鹿肉の生食による腸管出血性大腸菌(O157:H7)感染事例について−山形県

平成9(1997)年1月10日山形県鶴岡保健所に鶴岡市内の医療機関から、血便のあった患者(8歳女児)の便検査の結果病原性大腸菌O157が検出され、衛生研究所で志賀毒素(Stx )1、2(VT1、2)の産生性が確認されたため、腸管出血性大腸菌(EHEC)感染症の届出がなされた。翌11日および12日には鶴岡市内の別の2医療機関からそれぞれ1名(53歳男性、8歳男児)のEHEC感染症の届出があった。さらに14日には最初に届出た医療機関から最初の患者の姉(14歳女性)についてEHEC感染症の届出がなされた。保健所では、疫学調査を行うとともに患者家族、関連する人の検便を行った()。調査の結果、4名の患者はいずれも鹿肉を刺身(生肉)で食べていることがわかった。残っていた鹿肉を検査したところ病原性大腸菌O157が検出された。鹿肉はエゾシカで、平成8(1996)年11月下旬に北海道で県内在住のAが狩猟したものを、鶴岡市に隣接する藤島町内の患者方がもらい受け冷凍保存していた。これを患者方と親類関係にある家族が1月1日、2日に会食した。刺身で摂食したのは11名で、うち4名が発症した。Aは他にも数人の知人に鹿肉を分配していたが、これらの家族等では未摂食、または加熱調理後摂食しており発症者はいなかった。A宅に残っていた鹿肉からも病原性大腸菌O157が検出されたことから、残品全量の回収および関係者の検便を行った。検便の結果、患者と一緒に刺身を摂食した2名(症状無し)から病原性大腸菌O157が検出された。

分離された菌は、鹿肉から分離されたものも含め、いずれも血清型O157:H7で、Stx(VT)1、Stx(VT)2両方産生性、またeae 遺伝子保有のものであった。性状はソルビトール遅分解、β−グルクロニダーゼ陰性その他は一般の大腸菌の性状と同じであった。
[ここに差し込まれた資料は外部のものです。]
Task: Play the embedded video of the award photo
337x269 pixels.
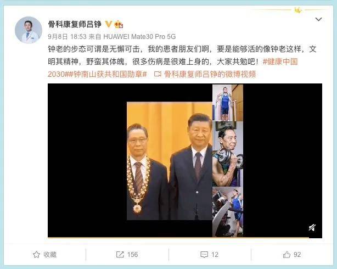Action: [x=185, y=161]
薬剤感受性はCMZ、CEZ、SBPC、ABPC、MINO、TC、GM、SM、IPM、CZX、Nd、NFLX、OFLXの13薬剤について一濃度ディスク法(昭和)により実施したがすべて感受性であった。プラスミドのパターンはすべての株が予研分類のL1に相当するものであった。パルスフィールドゲル電気泳動(ジーンパス:バイオラッド社)は、試薬キット1、制限酵素Xba I、泳動条件プログラムNo.14で行ったが、すべての株がスメア状態になり、切断バンドのパターンとしては得られなかった。しかし、すべての株がこのタイプであったことは株の類縁性を示すものと考えられた。
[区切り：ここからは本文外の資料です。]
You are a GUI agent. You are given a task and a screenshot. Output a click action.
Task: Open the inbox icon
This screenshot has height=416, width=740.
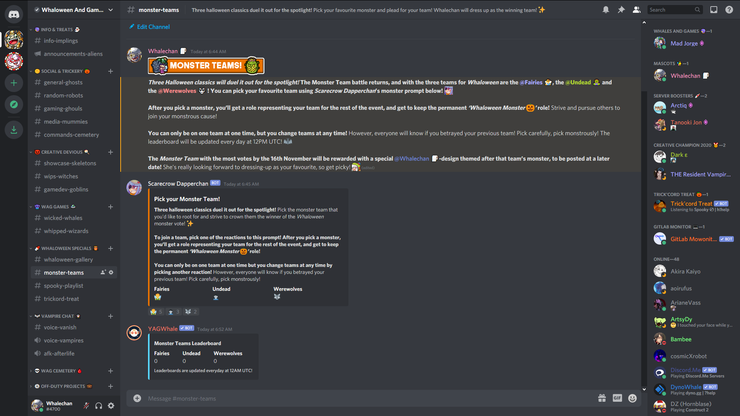(714, 10)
保健所での疫学調査およびプラスミドパターンの同一性、パルスフィールドゲル電気泳動での類縁性から本事例は、腸管出血性大腸菌O157に汚染された鹿肉の生食により発症したものと判断された。しかし、腸管出血性大腸菌O157がいつの時点で肉を汚染したのか、狩猟された鹿が保菌していたのか等不明な部分も残された。